__Goal of the exercise__
In the entries that follow, which lines hold the string "Image"? List them.
[Exercise inputs Boundary: Start]
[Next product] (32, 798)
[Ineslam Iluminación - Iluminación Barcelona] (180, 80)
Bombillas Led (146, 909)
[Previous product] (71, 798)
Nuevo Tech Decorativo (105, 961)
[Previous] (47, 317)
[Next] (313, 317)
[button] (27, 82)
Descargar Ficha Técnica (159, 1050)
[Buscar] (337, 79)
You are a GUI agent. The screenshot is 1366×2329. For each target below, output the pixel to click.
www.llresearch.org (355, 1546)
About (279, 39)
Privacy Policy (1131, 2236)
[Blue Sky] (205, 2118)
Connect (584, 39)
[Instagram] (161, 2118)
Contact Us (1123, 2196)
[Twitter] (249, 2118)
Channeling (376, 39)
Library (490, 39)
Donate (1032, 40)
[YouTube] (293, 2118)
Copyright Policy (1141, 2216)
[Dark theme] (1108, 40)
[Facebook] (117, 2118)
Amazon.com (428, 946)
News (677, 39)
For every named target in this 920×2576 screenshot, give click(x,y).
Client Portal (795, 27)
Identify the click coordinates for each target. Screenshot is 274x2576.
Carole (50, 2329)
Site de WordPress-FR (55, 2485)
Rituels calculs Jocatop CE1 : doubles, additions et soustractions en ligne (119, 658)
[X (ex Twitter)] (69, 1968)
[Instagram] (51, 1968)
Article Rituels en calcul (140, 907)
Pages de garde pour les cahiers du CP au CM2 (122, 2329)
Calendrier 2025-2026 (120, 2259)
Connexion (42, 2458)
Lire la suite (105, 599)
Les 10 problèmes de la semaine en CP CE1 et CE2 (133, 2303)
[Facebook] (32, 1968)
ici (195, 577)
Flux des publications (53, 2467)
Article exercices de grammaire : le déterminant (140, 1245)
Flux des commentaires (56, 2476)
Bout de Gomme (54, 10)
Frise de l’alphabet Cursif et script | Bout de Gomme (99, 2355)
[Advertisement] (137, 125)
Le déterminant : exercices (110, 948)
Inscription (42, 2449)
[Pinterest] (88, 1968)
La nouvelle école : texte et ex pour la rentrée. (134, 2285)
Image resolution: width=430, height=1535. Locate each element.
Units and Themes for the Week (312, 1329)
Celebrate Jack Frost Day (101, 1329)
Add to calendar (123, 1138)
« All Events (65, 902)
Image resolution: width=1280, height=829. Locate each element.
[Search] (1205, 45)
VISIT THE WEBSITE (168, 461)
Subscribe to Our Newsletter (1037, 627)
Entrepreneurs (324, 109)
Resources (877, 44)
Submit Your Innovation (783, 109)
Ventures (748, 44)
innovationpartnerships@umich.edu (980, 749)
[Exercise inputs Boundary: End]
__Written reply__
Image resolution: width=430, height=1535. Locate each element.
Image resolution: width=1280, height=829. Locate each element.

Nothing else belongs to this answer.